Problem requirements. Work through the listing below, copying each line that carries the word "user".

Task input.
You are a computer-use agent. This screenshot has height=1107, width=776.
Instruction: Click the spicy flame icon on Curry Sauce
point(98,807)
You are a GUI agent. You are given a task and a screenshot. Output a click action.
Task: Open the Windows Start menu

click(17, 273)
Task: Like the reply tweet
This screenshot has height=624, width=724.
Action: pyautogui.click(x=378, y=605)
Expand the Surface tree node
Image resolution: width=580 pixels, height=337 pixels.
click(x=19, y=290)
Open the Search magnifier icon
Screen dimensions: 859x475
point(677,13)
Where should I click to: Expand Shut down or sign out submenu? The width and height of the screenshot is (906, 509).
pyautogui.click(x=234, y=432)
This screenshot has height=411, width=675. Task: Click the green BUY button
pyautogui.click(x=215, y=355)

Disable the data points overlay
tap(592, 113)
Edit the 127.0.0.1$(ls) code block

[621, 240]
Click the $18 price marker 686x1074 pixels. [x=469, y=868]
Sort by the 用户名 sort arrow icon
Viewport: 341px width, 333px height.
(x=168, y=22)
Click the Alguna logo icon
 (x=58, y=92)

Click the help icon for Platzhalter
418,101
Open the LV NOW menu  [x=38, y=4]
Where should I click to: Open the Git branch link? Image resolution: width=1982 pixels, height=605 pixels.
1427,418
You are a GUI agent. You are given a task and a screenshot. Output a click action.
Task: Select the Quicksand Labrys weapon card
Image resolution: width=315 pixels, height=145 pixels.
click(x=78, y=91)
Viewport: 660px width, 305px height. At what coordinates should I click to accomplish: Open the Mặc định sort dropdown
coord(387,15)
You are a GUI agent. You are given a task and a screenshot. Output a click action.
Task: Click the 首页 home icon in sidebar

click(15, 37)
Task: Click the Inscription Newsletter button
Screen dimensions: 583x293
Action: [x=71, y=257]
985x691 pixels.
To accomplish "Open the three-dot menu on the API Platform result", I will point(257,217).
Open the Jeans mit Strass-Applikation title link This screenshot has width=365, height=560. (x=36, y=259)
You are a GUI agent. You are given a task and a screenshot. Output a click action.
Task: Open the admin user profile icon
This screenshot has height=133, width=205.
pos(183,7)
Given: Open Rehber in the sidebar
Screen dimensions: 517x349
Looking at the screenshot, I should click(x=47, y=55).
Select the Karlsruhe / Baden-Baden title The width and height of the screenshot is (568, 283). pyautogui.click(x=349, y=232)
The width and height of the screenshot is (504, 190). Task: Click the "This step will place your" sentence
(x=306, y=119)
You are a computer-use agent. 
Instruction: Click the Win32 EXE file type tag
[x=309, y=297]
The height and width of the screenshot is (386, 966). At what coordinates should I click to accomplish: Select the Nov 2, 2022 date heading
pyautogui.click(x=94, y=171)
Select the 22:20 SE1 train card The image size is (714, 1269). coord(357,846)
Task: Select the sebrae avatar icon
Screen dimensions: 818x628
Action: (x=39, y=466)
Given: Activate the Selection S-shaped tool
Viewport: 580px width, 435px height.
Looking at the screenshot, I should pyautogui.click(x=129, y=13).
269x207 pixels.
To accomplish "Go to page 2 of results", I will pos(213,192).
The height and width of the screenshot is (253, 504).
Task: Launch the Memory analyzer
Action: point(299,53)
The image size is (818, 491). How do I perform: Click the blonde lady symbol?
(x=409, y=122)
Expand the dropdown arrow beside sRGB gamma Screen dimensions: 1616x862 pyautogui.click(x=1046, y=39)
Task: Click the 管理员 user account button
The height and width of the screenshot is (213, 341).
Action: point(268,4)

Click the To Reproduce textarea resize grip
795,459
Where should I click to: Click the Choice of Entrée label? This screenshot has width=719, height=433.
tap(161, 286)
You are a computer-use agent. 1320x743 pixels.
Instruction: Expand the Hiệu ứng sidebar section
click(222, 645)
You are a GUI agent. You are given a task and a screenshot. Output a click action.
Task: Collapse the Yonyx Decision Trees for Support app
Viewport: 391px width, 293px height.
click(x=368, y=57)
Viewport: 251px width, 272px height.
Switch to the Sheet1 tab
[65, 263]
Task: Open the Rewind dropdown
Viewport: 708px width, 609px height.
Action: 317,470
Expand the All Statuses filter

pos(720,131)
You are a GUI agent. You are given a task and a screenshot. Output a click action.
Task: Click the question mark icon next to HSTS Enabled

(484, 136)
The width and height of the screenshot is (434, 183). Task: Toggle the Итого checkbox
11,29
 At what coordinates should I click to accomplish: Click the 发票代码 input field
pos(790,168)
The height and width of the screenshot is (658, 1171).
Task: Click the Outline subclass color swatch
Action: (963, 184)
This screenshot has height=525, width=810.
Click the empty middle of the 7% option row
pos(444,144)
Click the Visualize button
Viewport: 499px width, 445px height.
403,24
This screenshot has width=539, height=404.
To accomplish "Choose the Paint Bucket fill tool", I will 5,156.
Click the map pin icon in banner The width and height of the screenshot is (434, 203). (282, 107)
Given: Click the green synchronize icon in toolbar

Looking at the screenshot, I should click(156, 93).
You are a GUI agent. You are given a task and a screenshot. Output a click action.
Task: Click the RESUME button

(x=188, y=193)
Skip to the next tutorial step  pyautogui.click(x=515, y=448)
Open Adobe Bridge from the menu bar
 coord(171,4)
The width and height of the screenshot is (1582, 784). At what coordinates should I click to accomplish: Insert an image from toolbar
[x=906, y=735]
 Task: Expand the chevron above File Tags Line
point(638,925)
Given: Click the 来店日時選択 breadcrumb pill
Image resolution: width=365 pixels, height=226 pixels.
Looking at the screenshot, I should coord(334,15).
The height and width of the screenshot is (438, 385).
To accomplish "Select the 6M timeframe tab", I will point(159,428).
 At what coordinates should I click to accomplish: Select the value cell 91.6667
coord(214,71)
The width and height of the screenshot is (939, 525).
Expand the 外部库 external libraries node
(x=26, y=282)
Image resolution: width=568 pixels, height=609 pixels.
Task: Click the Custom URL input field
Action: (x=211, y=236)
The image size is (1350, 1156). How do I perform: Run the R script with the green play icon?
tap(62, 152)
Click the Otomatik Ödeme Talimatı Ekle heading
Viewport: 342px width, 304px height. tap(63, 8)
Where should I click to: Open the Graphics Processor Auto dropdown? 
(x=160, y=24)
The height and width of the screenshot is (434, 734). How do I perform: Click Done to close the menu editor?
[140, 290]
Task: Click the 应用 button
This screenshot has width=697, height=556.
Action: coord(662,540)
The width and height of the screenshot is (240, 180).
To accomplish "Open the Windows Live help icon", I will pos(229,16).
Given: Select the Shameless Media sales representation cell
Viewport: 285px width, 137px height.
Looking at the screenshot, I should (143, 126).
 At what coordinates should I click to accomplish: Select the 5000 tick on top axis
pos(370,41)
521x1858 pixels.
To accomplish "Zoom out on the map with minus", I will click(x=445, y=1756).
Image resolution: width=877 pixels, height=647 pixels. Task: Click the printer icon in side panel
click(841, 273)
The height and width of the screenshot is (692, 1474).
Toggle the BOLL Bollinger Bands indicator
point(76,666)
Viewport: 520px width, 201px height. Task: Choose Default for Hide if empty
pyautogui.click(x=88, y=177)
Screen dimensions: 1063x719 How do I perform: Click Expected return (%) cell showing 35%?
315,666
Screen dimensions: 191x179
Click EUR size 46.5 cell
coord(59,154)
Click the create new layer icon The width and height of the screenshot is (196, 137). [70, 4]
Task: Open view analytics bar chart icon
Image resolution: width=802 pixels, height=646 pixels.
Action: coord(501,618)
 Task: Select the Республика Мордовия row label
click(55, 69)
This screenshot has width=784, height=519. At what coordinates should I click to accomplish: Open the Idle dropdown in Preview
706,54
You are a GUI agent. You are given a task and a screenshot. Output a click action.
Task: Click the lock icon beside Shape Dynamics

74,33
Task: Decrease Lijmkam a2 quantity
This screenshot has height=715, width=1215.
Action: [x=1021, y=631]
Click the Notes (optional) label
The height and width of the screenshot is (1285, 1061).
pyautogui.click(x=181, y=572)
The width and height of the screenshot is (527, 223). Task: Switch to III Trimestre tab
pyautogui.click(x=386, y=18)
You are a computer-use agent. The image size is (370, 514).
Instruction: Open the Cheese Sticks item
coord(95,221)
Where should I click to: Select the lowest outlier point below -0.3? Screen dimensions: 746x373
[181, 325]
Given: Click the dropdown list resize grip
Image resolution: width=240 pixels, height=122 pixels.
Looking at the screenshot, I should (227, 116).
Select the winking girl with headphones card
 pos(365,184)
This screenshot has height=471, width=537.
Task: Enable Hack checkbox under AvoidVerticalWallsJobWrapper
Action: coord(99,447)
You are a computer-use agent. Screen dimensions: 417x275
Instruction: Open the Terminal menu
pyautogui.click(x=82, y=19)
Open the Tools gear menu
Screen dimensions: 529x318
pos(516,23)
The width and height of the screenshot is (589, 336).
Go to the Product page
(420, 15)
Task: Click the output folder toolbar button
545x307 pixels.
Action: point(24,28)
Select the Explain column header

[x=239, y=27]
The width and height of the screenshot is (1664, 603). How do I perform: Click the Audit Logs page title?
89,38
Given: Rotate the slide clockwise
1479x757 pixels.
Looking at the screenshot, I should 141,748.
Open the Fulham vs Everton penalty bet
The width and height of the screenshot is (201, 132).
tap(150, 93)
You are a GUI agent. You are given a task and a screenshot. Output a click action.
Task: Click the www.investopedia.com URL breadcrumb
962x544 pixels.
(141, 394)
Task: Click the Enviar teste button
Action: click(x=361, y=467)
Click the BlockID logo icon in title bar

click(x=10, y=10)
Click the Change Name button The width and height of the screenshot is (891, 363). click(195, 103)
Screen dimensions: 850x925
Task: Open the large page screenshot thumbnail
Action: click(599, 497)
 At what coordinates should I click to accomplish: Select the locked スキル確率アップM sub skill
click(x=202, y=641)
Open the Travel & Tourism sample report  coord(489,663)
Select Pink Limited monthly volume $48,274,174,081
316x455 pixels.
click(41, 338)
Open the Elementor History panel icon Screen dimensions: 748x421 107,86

Solution for this task.
Task: Open the admin user profile icon
Task: Click the 管理员 user account button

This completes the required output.